Leadership

Software Engineering Job Search - Interview Process

I have been on both sides of the engineering interview process hundreds of times. Here is what actually happens at each stage -- and what nobody tells you.

3 May 2024

Software Engineering Job Search - Interview Process

I have been on both sides of the engineering interview process hundreds of times. Here is what actually happens at each stage -- and what nobody tells you.

Step 1: Find the Job

Most good opportunities are never posted publicly. Referrals, networking, and recruiters reach you before the job ad goes live. If you are only applying to listings, you are seeing maybe 30% of the market.

Step 2: Your Application Needs a Real Reason

Generic cover letters go straight to the bin. Write specifically about why this company and this role. Two strong paragraphs beat two bland pages. Take your time on this.

Step 3: Keywords Matter More Than You Think

Applicant tracking systems filter resumes before a human ever sees them. Mirror the language from the job description. Your resume needs multiple rounds of editing. Always.

Step 4: Title and Industry Fit

If your background does not match the job title or industry, you may get filtered out regardless of skill. That is frustrating but real. Position your experience to highlight relevant overlap.

Step 5: Practical Barriers

Visa status, location, recruiter dynamics -- these can kill an application before your skills are even evaluated. Know where you stand on logistics before investing time.

Step 6: The HR Screen

They will call or email. There is a real chance you miss it, or it lands in spam. Check your inbox. Respond fast.

Step 7: Recruiter Pipeline

If a recruiter is involved, they are your advocate and your gatekeeper. They will re-run you through the same screening HR does, just from their side. Keep communication tight.

Step 8: First Impressions

HR and recruiters form opinions in the first five minutes.
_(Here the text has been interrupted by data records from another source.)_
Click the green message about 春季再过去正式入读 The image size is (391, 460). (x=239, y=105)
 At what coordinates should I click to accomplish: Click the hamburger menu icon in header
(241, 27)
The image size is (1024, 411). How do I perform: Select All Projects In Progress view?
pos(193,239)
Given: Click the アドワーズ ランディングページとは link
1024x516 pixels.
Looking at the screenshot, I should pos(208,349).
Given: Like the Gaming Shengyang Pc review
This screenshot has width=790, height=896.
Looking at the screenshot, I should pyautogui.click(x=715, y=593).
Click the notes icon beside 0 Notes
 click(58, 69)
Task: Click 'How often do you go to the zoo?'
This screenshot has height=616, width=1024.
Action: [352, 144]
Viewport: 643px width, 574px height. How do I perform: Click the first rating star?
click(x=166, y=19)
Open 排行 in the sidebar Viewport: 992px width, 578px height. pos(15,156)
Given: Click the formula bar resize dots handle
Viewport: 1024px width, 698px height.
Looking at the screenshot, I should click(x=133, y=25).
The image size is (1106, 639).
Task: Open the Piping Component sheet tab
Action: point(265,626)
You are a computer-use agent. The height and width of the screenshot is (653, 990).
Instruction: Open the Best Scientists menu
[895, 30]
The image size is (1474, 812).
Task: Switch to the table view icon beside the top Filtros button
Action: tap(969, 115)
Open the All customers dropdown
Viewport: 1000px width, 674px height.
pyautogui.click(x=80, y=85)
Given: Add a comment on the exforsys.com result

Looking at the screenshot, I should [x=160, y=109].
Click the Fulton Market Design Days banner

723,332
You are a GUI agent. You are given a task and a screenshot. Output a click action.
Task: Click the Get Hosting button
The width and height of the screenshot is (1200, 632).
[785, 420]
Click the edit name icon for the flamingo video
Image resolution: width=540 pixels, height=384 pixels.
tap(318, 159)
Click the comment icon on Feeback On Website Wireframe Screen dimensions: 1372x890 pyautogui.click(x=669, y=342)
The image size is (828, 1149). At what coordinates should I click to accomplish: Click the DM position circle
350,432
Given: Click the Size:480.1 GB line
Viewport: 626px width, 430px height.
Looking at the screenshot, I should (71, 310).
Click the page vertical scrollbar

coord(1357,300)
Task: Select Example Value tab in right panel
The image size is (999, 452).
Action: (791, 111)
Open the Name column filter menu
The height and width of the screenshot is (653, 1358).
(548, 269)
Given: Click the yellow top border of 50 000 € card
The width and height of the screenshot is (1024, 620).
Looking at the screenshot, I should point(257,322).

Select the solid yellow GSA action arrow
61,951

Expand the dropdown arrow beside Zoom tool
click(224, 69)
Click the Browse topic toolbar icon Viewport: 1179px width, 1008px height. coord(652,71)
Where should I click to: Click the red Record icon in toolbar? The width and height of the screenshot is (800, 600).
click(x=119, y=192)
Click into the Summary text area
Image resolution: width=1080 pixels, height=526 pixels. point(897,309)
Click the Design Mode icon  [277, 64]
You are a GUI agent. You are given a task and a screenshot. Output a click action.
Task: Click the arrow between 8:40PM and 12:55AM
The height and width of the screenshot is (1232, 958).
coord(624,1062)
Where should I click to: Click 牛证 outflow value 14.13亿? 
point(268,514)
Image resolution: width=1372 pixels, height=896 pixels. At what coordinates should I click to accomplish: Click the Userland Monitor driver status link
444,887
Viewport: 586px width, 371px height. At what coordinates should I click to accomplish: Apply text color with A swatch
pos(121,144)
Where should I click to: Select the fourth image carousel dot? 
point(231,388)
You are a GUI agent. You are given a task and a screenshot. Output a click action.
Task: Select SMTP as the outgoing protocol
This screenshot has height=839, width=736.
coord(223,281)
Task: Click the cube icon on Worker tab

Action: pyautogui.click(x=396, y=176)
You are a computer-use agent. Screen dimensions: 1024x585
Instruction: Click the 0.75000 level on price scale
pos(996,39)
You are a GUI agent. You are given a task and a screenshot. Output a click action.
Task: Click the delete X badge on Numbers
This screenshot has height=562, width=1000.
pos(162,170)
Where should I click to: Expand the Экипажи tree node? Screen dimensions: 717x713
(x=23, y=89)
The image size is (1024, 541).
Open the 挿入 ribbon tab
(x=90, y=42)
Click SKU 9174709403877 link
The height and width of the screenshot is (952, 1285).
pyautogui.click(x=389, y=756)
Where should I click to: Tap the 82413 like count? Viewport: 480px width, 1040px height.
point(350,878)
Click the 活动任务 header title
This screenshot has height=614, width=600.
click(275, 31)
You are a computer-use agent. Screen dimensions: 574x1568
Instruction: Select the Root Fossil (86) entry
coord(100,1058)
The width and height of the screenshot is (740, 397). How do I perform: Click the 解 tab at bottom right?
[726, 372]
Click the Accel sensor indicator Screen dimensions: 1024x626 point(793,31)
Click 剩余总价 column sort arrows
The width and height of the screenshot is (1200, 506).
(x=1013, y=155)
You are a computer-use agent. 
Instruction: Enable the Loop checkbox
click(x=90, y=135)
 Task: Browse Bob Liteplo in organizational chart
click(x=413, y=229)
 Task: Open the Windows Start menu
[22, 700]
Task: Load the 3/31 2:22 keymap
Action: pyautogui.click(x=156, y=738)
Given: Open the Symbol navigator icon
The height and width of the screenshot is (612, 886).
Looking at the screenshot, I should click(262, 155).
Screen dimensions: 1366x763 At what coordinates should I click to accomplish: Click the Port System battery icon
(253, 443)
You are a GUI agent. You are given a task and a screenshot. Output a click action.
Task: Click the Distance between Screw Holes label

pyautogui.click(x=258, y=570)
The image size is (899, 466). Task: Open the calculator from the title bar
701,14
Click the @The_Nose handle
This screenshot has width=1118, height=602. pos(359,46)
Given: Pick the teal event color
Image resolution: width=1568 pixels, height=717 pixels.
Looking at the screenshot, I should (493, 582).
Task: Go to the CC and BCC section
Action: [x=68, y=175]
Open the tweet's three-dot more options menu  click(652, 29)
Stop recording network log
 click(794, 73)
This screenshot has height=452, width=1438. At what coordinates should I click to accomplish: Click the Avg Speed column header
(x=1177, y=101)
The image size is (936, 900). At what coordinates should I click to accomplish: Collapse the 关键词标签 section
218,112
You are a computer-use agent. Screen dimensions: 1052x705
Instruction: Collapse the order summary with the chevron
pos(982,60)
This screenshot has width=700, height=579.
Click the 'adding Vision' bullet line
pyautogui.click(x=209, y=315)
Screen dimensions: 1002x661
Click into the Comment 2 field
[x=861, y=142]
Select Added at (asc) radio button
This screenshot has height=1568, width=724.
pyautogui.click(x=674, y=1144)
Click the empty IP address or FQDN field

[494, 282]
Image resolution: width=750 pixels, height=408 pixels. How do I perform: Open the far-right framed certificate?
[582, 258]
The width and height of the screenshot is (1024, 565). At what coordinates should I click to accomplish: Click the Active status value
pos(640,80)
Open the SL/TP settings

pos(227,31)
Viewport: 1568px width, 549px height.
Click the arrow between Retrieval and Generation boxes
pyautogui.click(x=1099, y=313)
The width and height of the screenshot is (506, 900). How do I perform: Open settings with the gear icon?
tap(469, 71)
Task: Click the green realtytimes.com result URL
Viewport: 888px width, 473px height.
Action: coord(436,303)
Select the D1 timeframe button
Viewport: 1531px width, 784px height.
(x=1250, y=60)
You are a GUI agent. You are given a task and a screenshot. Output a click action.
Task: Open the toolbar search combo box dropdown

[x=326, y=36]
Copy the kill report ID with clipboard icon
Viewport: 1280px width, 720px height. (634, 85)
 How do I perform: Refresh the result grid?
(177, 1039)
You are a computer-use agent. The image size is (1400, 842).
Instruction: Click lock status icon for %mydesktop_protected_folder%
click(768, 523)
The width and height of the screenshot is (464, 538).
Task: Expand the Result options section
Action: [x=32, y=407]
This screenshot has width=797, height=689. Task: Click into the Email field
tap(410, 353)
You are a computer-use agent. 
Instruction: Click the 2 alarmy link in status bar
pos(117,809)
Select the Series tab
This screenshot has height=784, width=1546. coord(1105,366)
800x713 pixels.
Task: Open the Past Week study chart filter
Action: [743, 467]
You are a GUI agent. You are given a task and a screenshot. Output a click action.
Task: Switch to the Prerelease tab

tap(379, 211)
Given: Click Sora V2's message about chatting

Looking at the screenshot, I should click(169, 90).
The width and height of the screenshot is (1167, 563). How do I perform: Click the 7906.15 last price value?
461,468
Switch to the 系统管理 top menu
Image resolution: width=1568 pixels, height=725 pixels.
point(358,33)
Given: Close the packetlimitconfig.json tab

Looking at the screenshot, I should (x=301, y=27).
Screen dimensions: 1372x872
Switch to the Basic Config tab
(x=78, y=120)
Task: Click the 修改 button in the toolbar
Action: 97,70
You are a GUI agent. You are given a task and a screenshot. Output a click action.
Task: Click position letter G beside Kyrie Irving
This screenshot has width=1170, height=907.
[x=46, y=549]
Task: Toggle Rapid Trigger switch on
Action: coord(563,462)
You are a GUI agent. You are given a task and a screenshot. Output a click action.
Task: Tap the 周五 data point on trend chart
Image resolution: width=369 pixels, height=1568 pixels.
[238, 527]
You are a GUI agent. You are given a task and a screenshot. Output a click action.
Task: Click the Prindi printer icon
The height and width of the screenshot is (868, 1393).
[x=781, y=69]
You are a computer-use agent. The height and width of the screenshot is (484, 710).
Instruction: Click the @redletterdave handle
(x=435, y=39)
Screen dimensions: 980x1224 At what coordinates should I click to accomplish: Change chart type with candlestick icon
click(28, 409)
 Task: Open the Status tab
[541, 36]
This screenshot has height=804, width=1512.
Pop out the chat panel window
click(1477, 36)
Clear communication and genuine enthusiasm go further than rehearsed answers.

Step 9: Introduction to the Hiring Team

If you pass screening, the recruiter connects you with the engineering team. This is where the real evaluation begins.

Step 10: Pair Programming

Some companies run pair programming sessions. Could be a daily-work-style problem or a simple algorithm task. The key is not just solving it -- you need to break the problem down out loud. That takes practice. Serious practice. With two people watching, you cannot wing it.

Step 11: Code Test

If they say 3 hours, expect to spend 6. Email them your assumptions before starting. If they have not told you what they are evaluating, ask. Assumptions are the fastest way to fail a take-home.

Step 12: Technical Discussion

They will walk through your past work. If you cannot articulate what you built and why, they assume you did not actually do it. They will drill into details to verify. Be ready to explain your decisions, not just your outcomes.

Step 13: Algorithms and Fundamentals

Some companies test basics. It can be as simple as writing a for-loop. But if you have not written one recently, you will stumble. Go back to fundamentals before these rounds.

Step 14: Extending Your Code

They might ask you to add a feature to your take-home test or write a unit test. Think before you type. Write your approach on paper first. Explain the structure before coding.

Step 15: System Design

This round is broad and unforgiving. ERDs, architecture diagrams, sequence diagrams, API contracts, then trade-off discussions. Have a mental framework. Without one, you will get lost. Practice is non-negotiable.

Step 16: Cultural Interview

Be yourself. Seriously. Faking cultural fit gets you into a job you will hate. Smile. Be human.

Step 17: Leadership Interview

The department head wants to know your long-term goals and how you think about impact. Ask sharp questions: What does success look like in six months? What would make this hire most valuable to the business?

Step 18: Is the Role Still Open?

Yes, there is a real chance they hired someone while you were interviewing. Do not be shocked by a rejection that has nothing to do with you.

Step 19: The Offer

You might not like the number. That is OK. Negotiate or walk away. But either way -- if you got here, you proved something. Respect the journey.

Step 20: Your Decision

Consider everything: compensation, growth, culture, balance. Trust your gut. The right job at the wrong number is still the wrong job. The wrong job at the right number is even worse.